Il ne se vendait pas pour rien autrefois, et encore aujourd’hui, des livres large vision pour les personnes handicapées de la vue. On peut maintenant grossir le format littéraire pattes de mouche, grâce à un simple petit bouton.
Si le livre électronique se généralise, comme certains le souhaitent, il faudra concevoir une façon de faire les références. Le numéro de page disparaît (sauf en mode PDF), vu que liseuse donne aux textes le format et la dimension choisies par la police de chaque lecteur. On pourra aussi faire les citations en référant au numéro de paragraphe, au plan avec divisions décimales : l.2.1, 1.2.2, 1.2.3… (s’il y en a), ou par numéros de chapitre et de versets, comme pour la Bible.
Popularité du livre numérique
À cause de la désuétude, les statistiques valent ce qu’elles valent à ce moment-ci. Le livre numérique comptait pour moins de 1 % des ventes, selon un reportage de TVA [4] diffusé le 18 novembre 2011 en rapport avec le Salon du livre de Montréal. S’appuyant sur un rapport du CEFRIO, Centre favorisant la recherche et l’innovation dans les organisations, le télédiffuseur affirmait que les ventes de livres numériques sont « un marché anémique ». Selon la même source, 7,8 % des adultes québécois ont téléchargé un livre numérique en 2010. Chez les internautes les plus férus, le pourcentage s’élevait à 9,5 %.
Le CEFRIO regroupe 150 membres universitaires, industriels et gouvernementaux ainsi que 60 chercheurs associés et invités. Il s’autofinance à 64 % et reçoit 36 % de son budget du ministère du Développement économique, de l’Innovation et de l’Exportation. Les chiffres précités sont ceux d’un marché en organisation. La revue québécoise Protégez-vous a analysé à la même époque les liseuses et les tablettes électroniques. Elle conclut que les grands lecteurs auront un penchant vers la liseuse et que les utilisateurs de multimédias préféreront la tablette.
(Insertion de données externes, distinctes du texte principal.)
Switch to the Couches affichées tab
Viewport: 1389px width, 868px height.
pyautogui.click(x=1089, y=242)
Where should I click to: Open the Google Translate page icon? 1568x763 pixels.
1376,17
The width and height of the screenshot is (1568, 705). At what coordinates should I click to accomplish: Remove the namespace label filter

L’actualité (ital: ce mot), dans son numéro du 1er mars 2012, consacrait son article de fond à l’engouement exceptionnel pour la tablette, style iPad et autres versions. Le précieux outil captive jusqu’à une clientèle plus âgée.
Quelques bibliothèques municipales offrent maintenant la location de livres numériques. Le problème du « retour » des volumes ne se pose plus. Il existe une clef qui empêche de prolonger indéfiniment le prêt du livre B et de le copier.
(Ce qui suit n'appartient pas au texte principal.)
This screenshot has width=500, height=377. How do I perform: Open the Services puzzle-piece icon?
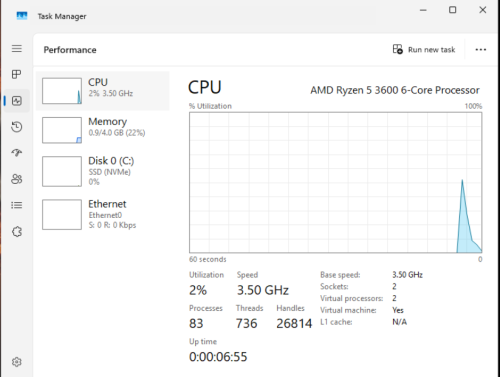[17, 231]
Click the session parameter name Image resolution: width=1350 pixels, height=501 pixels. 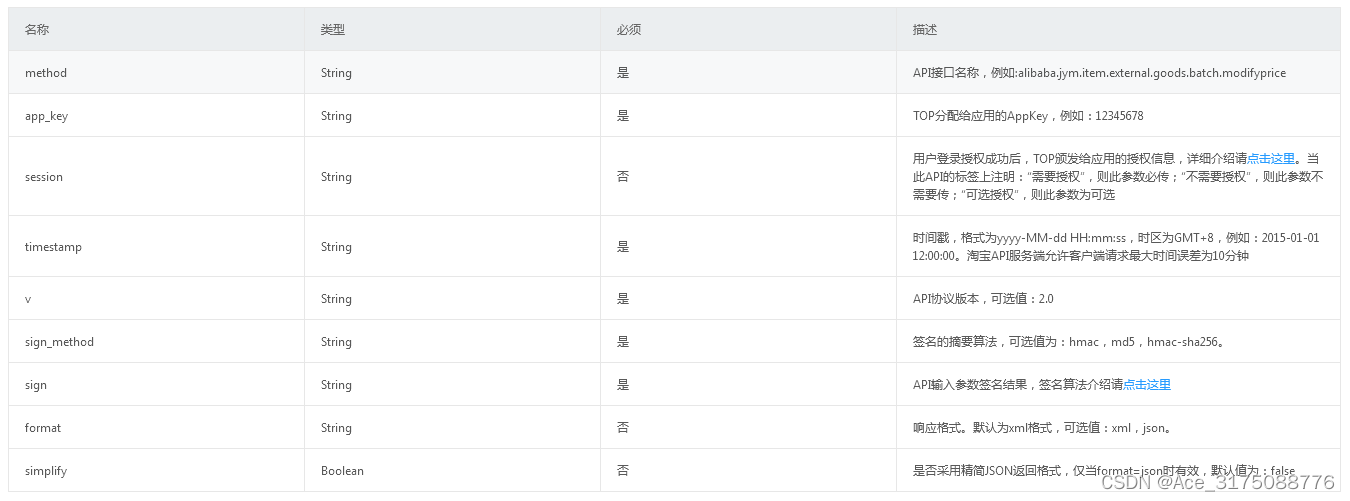click(44, 177)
En français, une réduction de prix favoriserait la vente du livre électronique, me répètent sans cesse mon fils et quelques autres personnes. Les rabais sont beaucoup plus substantiels en anglais. Certains attribuent le prix élevé du livre papier à l’impression ainsi qu’aux conditions des contrats distincts liant l’auteur, l’éditeur, le distributeur et le libraire.
Publicité au XXIe siècle
La publicité traditionnelle pour les annonces de marque entraînait deux conséquences : « implanter une idée nouvelle dans votre cerveau — hé ! vous devriez avoir envie de dépenser votre argent pour ce truc »; et «perturber intentionnellement votre expérience de téléspectateur ou de lecteur » [5]. La publicité sur Internet ajoute désormais le versant de ce que pensent « vos amis » (Facebook) ayant acheté et testé l’objet ou le gadget que vous désirez acquérir. C’est plus que le plaidoyer d’un comédien réputé vantant les mérites de telle marque, de telle commodité ou de tel produit. La publicité devient personnalisée. Elle dépasse le stade d’une recommandation abstraite.
Ventes en ligne
La vente en ligne procure une option merveilleuse pour les chercheurs (et faiseurs) d’achats d’occasion; les chasseurs de souvenirs, d’écussons sportifs, d’électronique vintage, ou de cartouches d’encre pour un modèle périmé d’imprimante laser.
Statistiques
Attention à la date de nouveau ! Le commerce électronique a connu une hausse de 27 % en 2002 et une de 43 % en 2004, pour un total de 19,1 milliards de dollars. Les entreprises privées fournissaient 97 % des ventes, les sociétés publiques, une mince fraction. Du nombre des répondants, 47 % des entreprises ont indiqué que leurs produits ne se prêtaient pas à ce commerce. Près de quarante pour cent du temps, les compagnies favorisées comportaient plus de 500 employés [6]. Les fervents des achats en ligne apprécient leur chance de faire des transactions sans se déplacer. Une majorité de clients et de clientes succombera au contraire à la « tentation du miroir », Elle passera donc au magasin pour essayer la robe, le pantalon ou le costume et se faire un nom avec une ou une commis… plutôt que de commander en ligne. Malgré tout, eBay nous donne quand même une idée de ce que sera ce super magasin général numérique omnia. Et, dans les livres et quelques autres produits apparentés, on pourrait citer Amazon.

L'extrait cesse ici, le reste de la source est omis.